To do this we cored 12 lakes and we will use 210Pb-dating to provide a chronology for the past 150 years. The cores were sectioned in the field at 0.5 cm intervals, and processed for organic and carbonate content, measured by combustion). As sediment accumulates non-uniformly in lake basins we will use the 210Pb flux correction method to derive whole basin average C burial rates.
Preliminary results show that there are considerable local differences between lakes in terms of burial of organic matter in recent sediments (left).
In VORK 9 we can see that there has been a past phase of increased organic carbon accumulation (50% LOI 550°C = ~ 0.25g C g-1 driedsediment). This looks to have been due to an increase in plant matter burial, perhaps caused by a drop in lake level.
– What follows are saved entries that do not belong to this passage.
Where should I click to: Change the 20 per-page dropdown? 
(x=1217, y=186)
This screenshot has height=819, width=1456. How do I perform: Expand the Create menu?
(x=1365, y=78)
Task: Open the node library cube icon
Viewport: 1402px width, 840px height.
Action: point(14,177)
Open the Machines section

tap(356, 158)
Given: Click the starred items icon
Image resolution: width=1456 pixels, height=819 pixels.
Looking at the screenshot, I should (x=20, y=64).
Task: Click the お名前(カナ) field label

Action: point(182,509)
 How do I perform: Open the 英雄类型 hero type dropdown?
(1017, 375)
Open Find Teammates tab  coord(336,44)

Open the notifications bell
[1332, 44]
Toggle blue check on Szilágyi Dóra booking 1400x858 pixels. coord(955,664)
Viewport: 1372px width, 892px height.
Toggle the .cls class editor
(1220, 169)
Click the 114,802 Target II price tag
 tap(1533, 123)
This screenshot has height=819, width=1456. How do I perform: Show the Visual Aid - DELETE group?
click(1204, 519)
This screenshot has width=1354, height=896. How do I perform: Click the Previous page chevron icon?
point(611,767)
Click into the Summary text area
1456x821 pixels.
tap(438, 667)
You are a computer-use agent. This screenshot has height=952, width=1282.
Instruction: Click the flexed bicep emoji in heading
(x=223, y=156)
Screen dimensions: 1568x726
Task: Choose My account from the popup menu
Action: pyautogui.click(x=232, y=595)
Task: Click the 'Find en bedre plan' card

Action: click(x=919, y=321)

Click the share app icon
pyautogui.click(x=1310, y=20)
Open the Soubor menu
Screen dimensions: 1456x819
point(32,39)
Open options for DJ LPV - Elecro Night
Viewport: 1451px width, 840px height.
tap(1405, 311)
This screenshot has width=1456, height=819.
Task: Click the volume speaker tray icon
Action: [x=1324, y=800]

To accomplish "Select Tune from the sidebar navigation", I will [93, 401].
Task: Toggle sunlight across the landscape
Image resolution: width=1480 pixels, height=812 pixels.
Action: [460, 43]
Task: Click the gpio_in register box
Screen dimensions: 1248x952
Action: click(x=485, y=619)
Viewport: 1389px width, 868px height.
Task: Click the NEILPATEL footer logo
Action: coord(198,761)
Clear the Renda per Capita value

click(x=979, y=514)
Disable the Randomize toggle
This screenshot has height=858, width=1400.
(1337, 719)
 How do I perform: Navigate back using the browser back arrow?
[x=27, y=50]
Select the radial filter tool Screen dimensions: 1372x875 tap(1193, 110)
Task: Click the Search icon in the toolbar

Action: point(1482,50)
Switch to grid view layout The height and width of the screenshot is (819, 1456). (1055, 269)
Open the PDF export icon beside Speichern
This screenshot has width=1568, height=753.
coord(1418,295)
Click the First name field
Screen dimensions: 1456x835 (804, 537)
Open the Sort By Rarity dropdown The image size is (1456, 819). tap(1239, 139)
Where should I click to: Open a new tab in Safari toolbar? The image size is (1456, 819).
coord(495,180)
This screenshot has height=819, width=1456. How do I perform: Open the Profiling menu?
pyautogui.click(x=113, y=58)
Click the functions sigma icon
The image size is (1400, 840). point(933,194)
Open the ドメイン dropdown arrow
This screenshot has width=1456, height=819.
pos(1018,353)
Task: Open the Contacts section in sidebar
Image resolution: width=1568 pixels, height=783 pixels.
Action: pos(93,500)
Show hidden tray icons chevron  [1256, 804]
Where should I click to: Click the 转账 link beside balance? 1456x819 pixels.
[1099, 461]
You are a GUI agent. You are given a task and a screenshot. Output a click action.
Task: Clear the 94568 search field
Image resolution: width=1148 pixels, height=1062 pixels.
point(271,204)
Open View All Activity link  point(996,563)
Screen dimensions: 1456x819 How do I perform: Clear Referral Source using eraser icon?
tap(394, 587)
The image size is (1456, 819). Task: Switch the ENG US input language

In VORK11 organic carbon has not been preserved in the recent lake sediments. Low carbon burial rates indicate low lake water productivity, low rates of sediment accumulation and high rates of decomposition/recycling of C between lake water and sediments. The majority of the lake sequences investigated had LOI 550°C values less than 15% like VORK11.

Preliminary analysis of phytoplankton in Neer1, Neer2 and Vork 7 showed total dominance of Anabaena flos-aquae, indicating possible summer eutrophication of these lakes.